For the rest, she added, “we’re going to take stock of all of this, because it’s a lot of maintenance.” “Do we keep it at La Ronde? Do we put it in a museum? We are evaluating all possibilities. It’s one of the oldest carousels in the world, so it must be preserved. How will it be? We don’t know yet.”. »
This isn’t the first time the future of the iconic La Ronde Games has been in the news. In 2017, the amusement park announced the permanent closure of La Pitoune, which dates back to Expo 67. At the end of 2022, the dismantling of the minerail also caused a lot of ink to flow.
On La Ronde’s website, Le Galopant has been removed from the game listing altogether rather than being marked – like the others – as “Temporarily closed”.
Over the decades, Le Galopant has taken its place in the imaginations of Montrealers. Show credits What family!, in the early 1970s, was filmed there. In 2022, Canada Post will dedicate a stamp to him.
‘His future must be secured’
“I find that disturbing,” said Julie Belanger, founder of a group dedicated to the commemoration of Expo 67. “We haven’t learned from past mistakes.
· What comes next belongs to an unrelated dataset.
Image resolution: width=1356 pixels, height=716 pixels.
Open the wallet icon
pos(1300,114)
Again, Six Flags is very lacking in maintenance.” [propriétaire de La Ronde] To prove that they unfortunately do not show that they live up to the legacy they have been entrusted with. »
MI Belanger favors the return of Vortex to the city of Montreal, which belonged to it until the American company was entrusted with the management of La Ronde.
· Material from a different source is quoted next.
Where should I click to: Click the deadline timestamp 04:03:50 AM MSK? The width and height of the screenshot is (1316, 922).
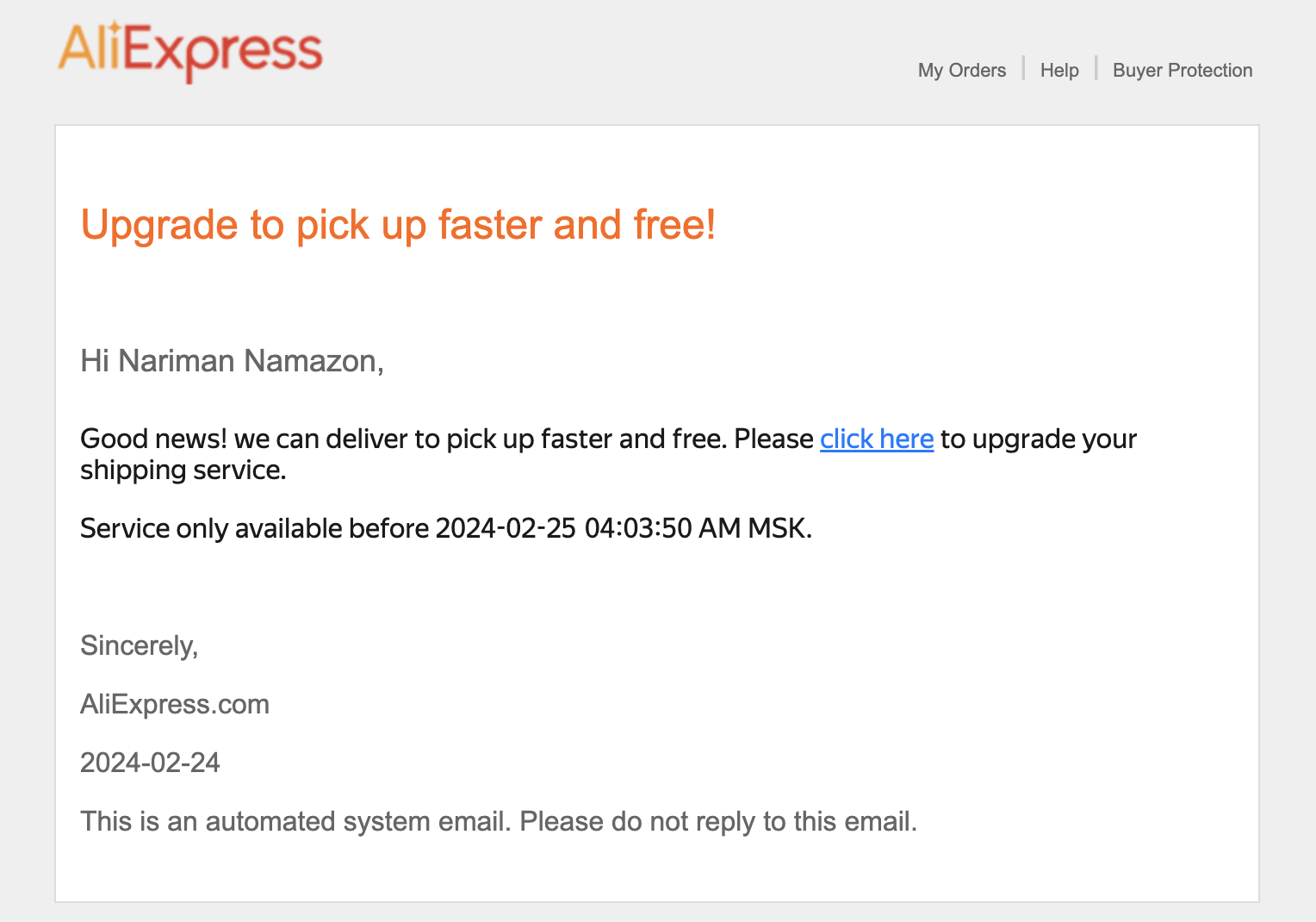(698, 528)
She added, “Obviously, we understand that nothing is eternal, that rides are getting old,” but the recurring problems with preserving the “most historic” rides are troubling.
“His summer retirement is one thing, but his future has to be secured. After all, it’s a heritage trip with international adventure,” replied Dino Bombaro, of Heritage Montreal.
“While the Société du parc Jean-Drapeau has adopted a master plan with a real heritage element, at La Ronde we are still waiting for a shadow of something equivalent.”
Defenders of Montreal’s heritage have stated that they actually starred in a similar film some twenty years ago.
In 2002 Le Galopant was in a very run down state. They were taken apart by Six Flags and stored in crates. “It had become dangerous and no longer met safety standards,” said Anne-Marie Desautel, a spokeswoman for the theme park at the time. duty. “We couldn’t leave it outside anymore because we risked damaging it to the point where it wouldn’t be able to be restored.”
The same paper cited the opinion of a heritage specialist who studied the carousel on behalf of the Ministry of Culture: Montreal is “the privileged repository of a unique specimen, an authentic representative of the European tradition, which influenced American manufacturers.”
After a pressure campaign, La Ronde finally got Le Galopant back for about a million lives. It reopened in 2007, in time for the 40thH Anniversary of the World’s Fair.